Time is nearly up on ultra-low interest rates – ANZ

Big bank boss predicts the period of low rates will end

Time is nearly up on ultra-low interest rates – ANZ

The era of ultra-low global interest rates is coming to an end, ANZ predicted, although chief executive Shayne Elliott said he expected the Reserve Bank of Australia to keep the cash rate low despite the recent jump in inflation.

Elliott pointed out that the Reserve Bank of New Zealand raised its official cash rate by 50 basis points earlier this month, and there was debate about the US Federal Reserve following suit.

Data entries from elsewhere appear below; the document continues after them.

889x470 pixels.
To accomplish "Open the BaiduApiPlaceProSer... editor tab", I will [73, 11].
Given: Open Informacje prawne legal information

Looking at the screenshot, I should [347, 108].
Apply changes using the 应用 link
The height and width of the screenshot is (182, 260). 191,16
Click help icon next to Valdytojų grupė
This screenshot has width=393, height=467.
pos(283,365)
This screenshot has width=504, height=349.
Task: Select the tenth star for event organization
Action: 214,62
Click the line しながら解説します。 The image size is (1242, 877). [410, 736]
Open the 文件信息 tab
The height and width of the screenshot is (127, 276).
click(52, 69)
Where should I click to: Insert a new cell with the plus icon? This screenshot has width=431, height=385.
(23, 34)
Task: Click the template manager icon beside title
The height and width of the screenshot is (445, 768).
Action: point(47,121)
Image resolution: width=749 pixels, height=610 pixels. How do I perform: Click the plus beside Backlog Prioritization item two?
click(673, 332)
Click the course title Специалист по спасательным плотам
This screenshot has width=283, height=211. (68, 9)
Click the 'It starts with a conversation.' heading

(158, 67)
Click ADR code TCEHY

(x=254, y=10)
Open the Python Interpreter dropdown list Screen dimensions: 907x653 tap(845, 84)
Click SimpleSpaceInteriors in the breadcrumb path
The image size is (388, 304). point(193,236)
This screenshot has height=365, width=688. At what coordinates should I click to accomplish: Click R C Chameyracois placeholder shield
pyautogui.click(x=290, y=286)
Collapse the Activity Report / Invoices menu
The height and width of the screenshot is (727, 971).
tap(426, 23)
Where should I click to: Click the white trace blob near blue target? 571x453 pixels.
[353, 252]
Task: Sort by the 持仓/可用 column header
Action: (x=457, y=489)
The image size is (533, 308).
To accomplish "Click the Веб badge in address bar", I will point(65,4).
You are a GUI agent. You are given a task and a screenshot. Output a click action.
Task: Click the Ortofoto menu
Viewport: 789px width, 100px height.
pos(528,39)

“But we don’t think that the cash rate in Australia is going to rise any time soon,” Elliott told The Australian. “As a bank and through the Australian Banking Association, we get a reasonable number of opportunities to hear from [RBA Governor Philip Lowe], and he’s been remarkably consistent about the criteria: unemployment would have to fall significantly and we’d start to [see] wage-price growth, but he can’t see that happening until 2024. Now, he might be wrong, but he’s very consistent.”

This week’s unexpected annual underlying inflation rate of 2.1% was the highest rate in six years, according to The Australian. It pushed inflation into the RBA’s target range of 2%-3% and spurred some economists to predict that the central bank would lift cash rates early.

Addressing a Senate committee THursday, RBA deputy governor Guy Debelle said that a little more inflation was “welcome,” but “a lot more inflation isn’t.”

Elliott’s assessment came as he announced a 72% increase in net profit for ANZ to $6.2 billion. Elliott said the year has demonstrated the benefit of a diversified portfolio of businesses. However, the good result was somewhat undercut by the continued poor performance of the bank’s mortgage business due to unresolved processing issues, The Australian reported.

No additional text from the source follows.